SHARES of Baidu Inc dropped more than 13 percent on the Nasdaq exchange on Monday after it said its income in the fourth quarter will be affected with the switch of its new online marketing platform.

China's biggest search engine provider said revenue for the fourth quarter will be between 1.19 billion yuan (US$174 million) and 1.23 billion yuan, which corresponds to 32 to 36 percent year-on-year growth. Previous estimates by Reuters analysts were expecting the figure to be 1.38 billion yuan.

Its shares lost 13.16 percent to US$375.99.

"We see a short-term negative impact as some customers may hold off on spending on Phoenix Nest," Robin Li, chairman and CEO of Baidu, said at a conference call yesterday.

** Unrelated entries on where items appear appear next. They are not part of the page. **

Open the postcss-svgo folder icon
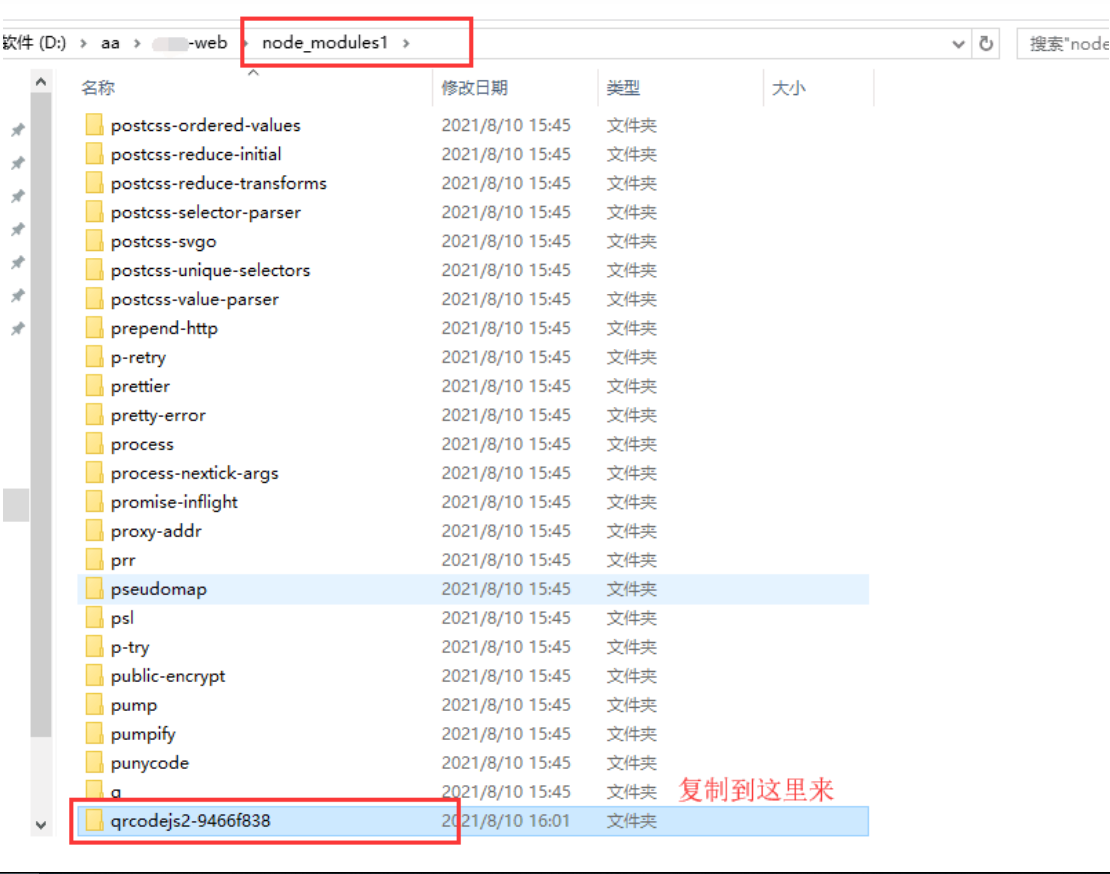Viewport: 1110px width, 874px height. pyautogui.click(x=95, y=241)
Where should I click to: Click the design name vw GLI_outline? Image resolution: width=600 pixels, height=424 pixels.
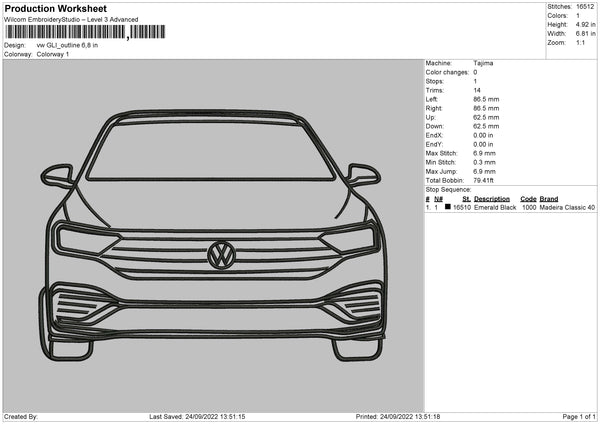tap(67, 45)
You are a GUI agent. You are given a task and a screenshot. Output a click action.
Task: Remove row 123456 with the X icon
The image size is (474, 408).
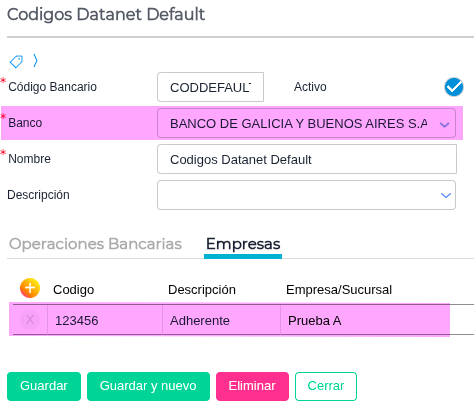[x=30, y=320]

Last year Baidu launched the trial of its new Phoenix Nest technology, which allows advertisers to increase monitoring of search results. It is expected to complete the transition from its original online marketing system to Phoenix Next by the end of the fourth quarter. It now covers about 70 percent of Baidu customers and contributed 20 percent to its total revenue.

Profit for the third quarter rose 42 percent to 492.9 million yuan, or 14.14 yuan per share. Revenue rose 39.1 percent year-on-year to 1.28 billion yuan.